High intensity exercise key to weight loss. Eliza Snow

Short bursts of high intensity exercise key to weight loss

SHORT bursts of high-intensity exercise could be a one-stop solution for many health problems.

Researchers from The University of Queensland are working to identify the best way to simultaneously combat problems with weight, blood pressure, cholesterol and blood sugar.

They are also seeking participants to help with their study.

Professor Jeff Coombes at UQ's School of Human Movement Studies said exercise was a proven way to manage health problems, and high-intensity interval training had emerged as a very promising option to provide extra health benefits.

High-intensity interval training involves alternating short periods of intense exercise with less intense exercise in the same session.

Dr Coombes said this style of exercise could provide better health benefits than doing sessions of continuous moderate-intensity exercise.

"Scientists have been working to develop a type of exercise that requires a few sessions each week, yet still provides large health benefits," he said.

"We need to understand people's responses to this type of exercise and if the training schedule can be maintained over time."

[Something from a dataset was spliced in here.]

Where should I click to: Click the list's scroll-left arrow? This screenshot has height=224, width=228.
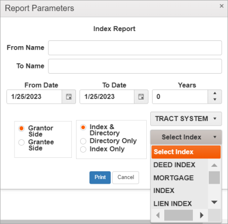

Preliminary results suggest that high-intensity interval training three times a week for 16 weeks improves fat burning and can reverse high levels of blood pressure, blood glucose and cholesterol.

"We are working to confirm these exciting initial findings through a multi-centre international trial with 750 individuals," Dr Coombes said.

People are invited to the study if they are 30 years or older, overweight, and have two of the following: 1) high glucose or diabetes; 2) high cholesterol; 3) high blood pressure.

Study participation will involve supervised exercise training twice weekly for 16 weeks at The University of Queensland's St Lucia campus (parking provided).